* [Task inputs]:
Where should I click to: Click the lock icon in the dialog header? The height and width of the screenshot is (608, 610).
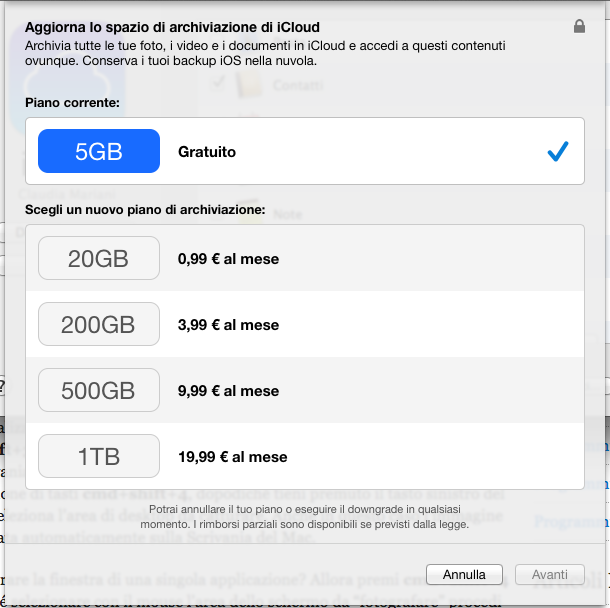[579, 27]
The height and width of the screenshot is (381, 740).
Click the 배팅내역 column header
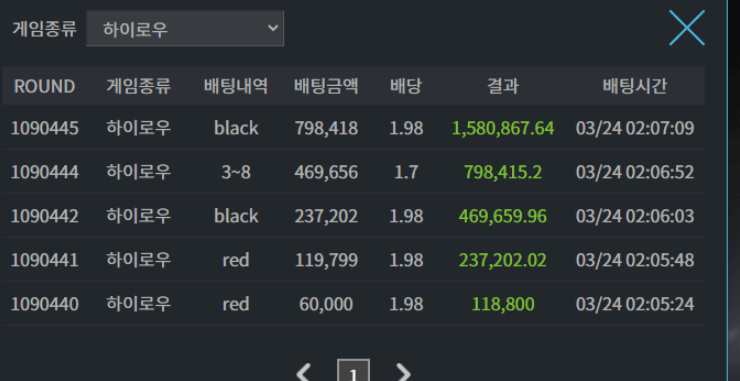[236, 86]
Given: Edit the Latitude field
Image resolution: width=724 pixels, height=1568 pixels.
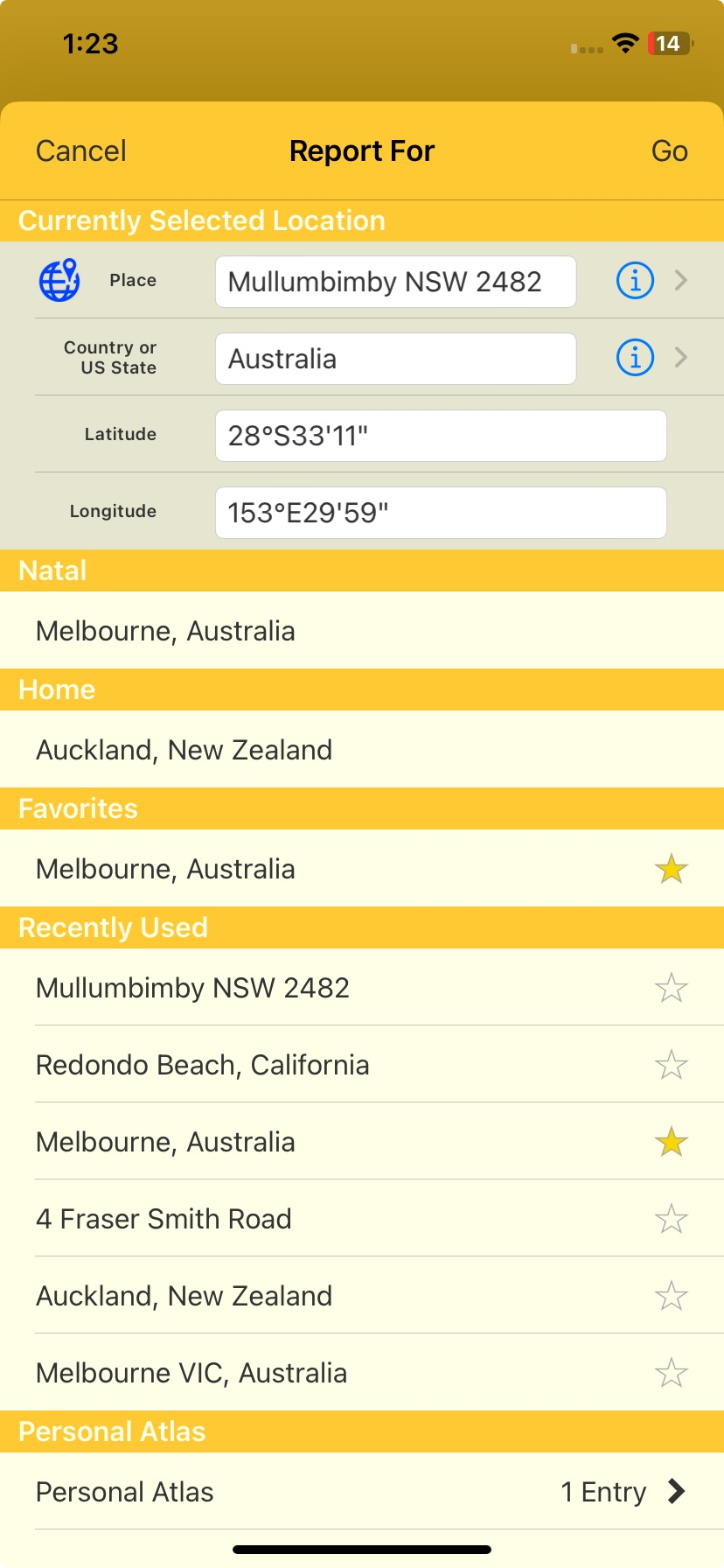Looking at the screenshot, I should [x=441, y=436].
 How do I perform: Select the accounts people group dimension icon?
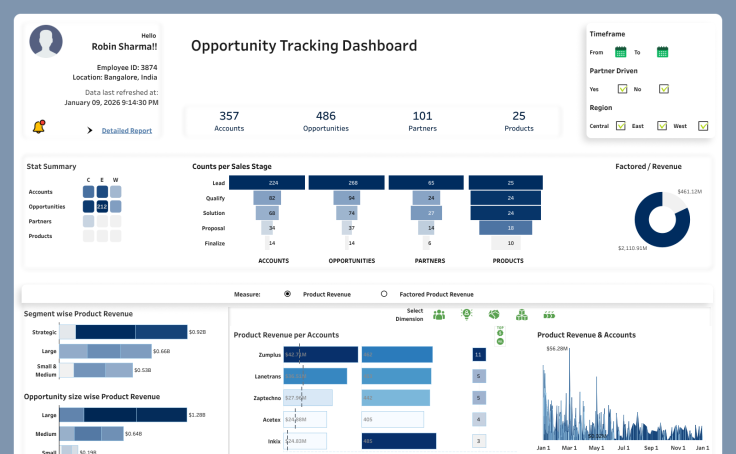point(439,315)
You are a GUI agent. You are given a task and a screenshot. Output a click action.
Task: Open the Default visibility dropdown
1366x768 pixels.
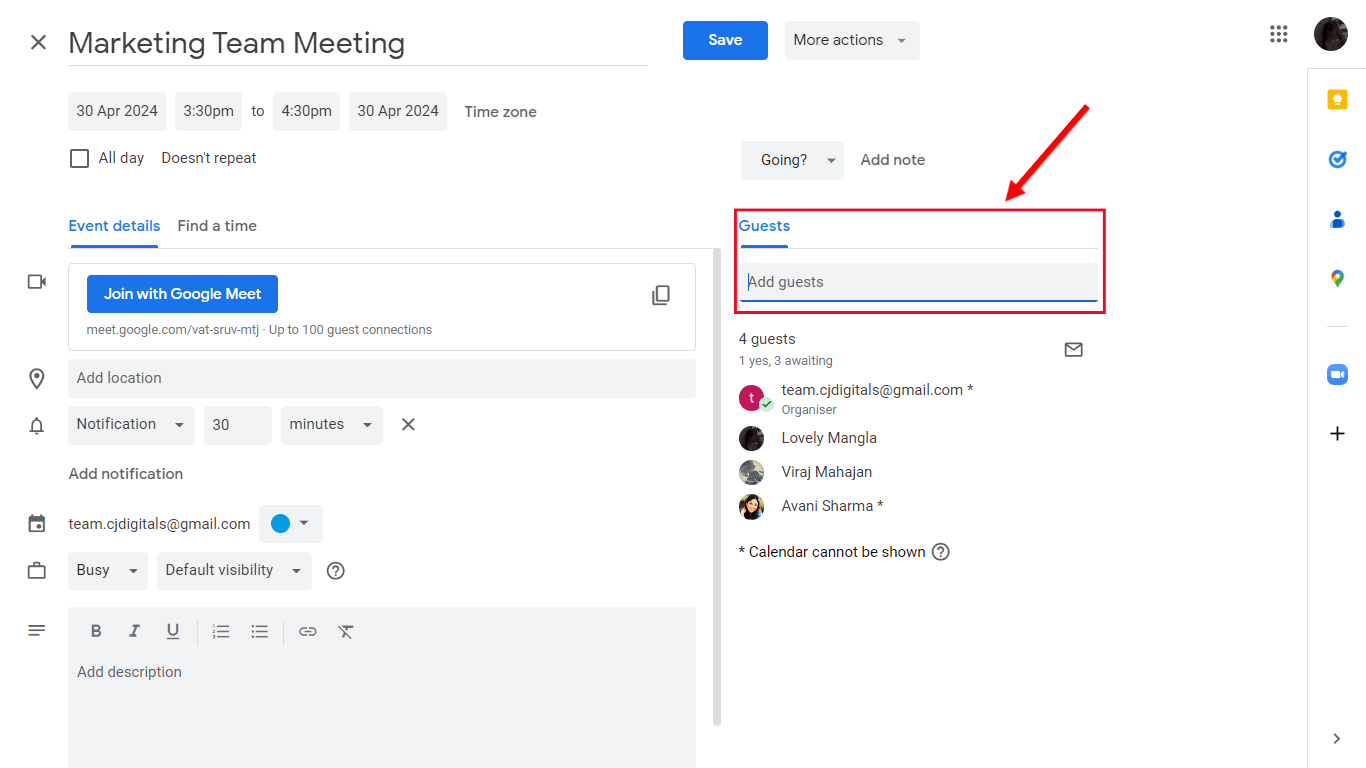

* [Instructions for the task]: Strip the images and reproduce the remaining records precisely.

* [Task answer]:
Where should I click to: Click the lock icon in the dialog header? The height and width of the screenshot is (608, 610).
[579, 27]
The height and width of the screenshot is (381, 740).
Click the 배팅내역 column header
[236, 86]
Given: Edit the Latitude field
Image resolution: width=724 pixels, height=1568 pixels.
Looking at the screenshot, I should [x=441, y=436].
 How do I perform: Select the accounts people group dimension icon?
point(439,315)
You are a GUI agent. You are given a task and a screenshot. Output a click action.
Task: Open the Default visibility dropdown
1366x768 pixels.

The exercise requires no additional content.